Thomas Frye and Edward Heylyn’s patent of 6th December 1744
The finely slip-cast high-fired body with 20 convex flutes and everted rim is supported on a decagonal footrim with attached scroll handle with thumb piece. The brilliant white translucency is unlike any other English porcelain.
This rare group of porcelains, consisting of around forty known pieces, has long intrigued ceramic scholars. The hardness of the body once led some to suggest a continental origin but a paper by R.J. Charleston and J.V.G. Mallet in 1971, ‘A problematical group of 18th century porcelains’, concluded that it was British. A scientific study published by Ian Freestone of the British Museum in 1996 identified the use of a primary kaolinic clay and suggested the connection with the patent taken out on 6th December 1744 by Thomas Frye and Edward Heylyn. This patent, sometimes referred to as ‘The first Bow patent’, specified the use of a clay “an earth, the produce of the Chirokee nation in America, called by the natives unaker”.
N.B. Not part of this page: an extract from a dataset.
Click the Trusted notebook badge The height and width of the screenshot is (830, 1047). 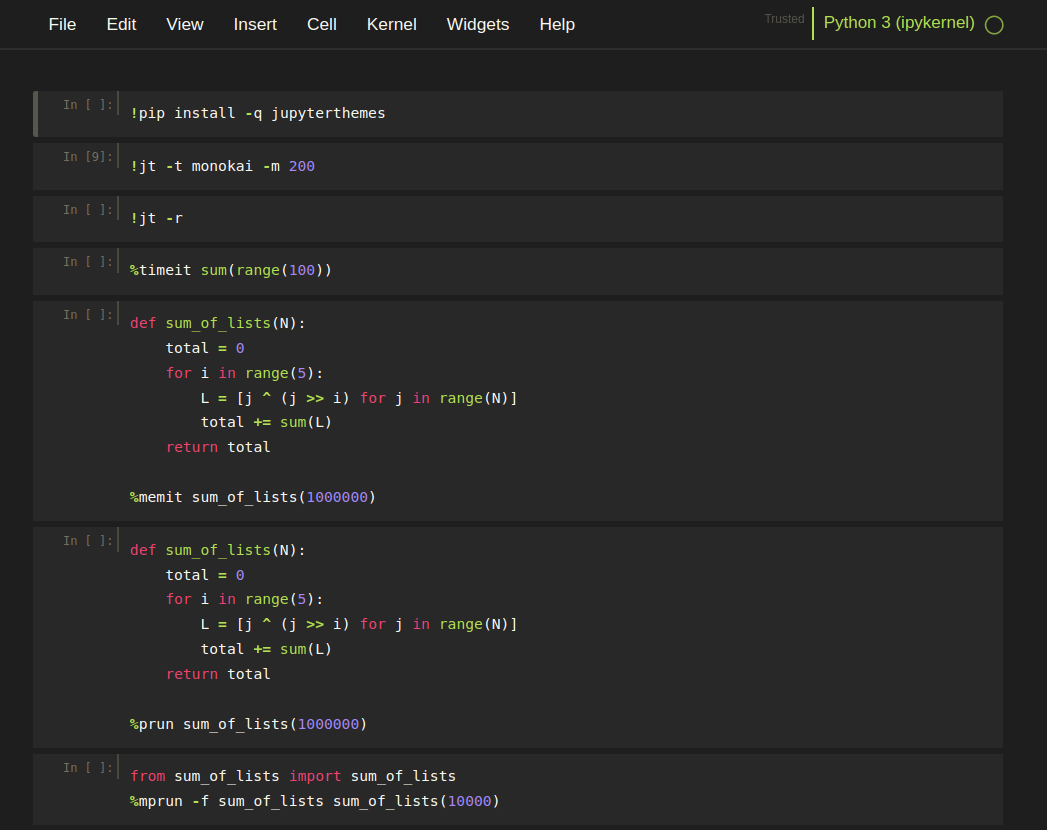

A further paper by W.R.H. Ramsay, A. Gabszewicz and E.G. Ramsay in 2001 and another in 2003, ‘The chemistry of ‘A’-marked porcelain and its relation to the Heylyn and Frye patent of 1744’, established this connection scientifically and showed that it was a high fired hard-paste porcelain which precisely replicated the 1744 patent. Ramsay confirmed this by firing samples from clay from the Iotla mines near Franklin in south-west North Carolina, which proved to be extremely close to ‘A’-marked porcelains.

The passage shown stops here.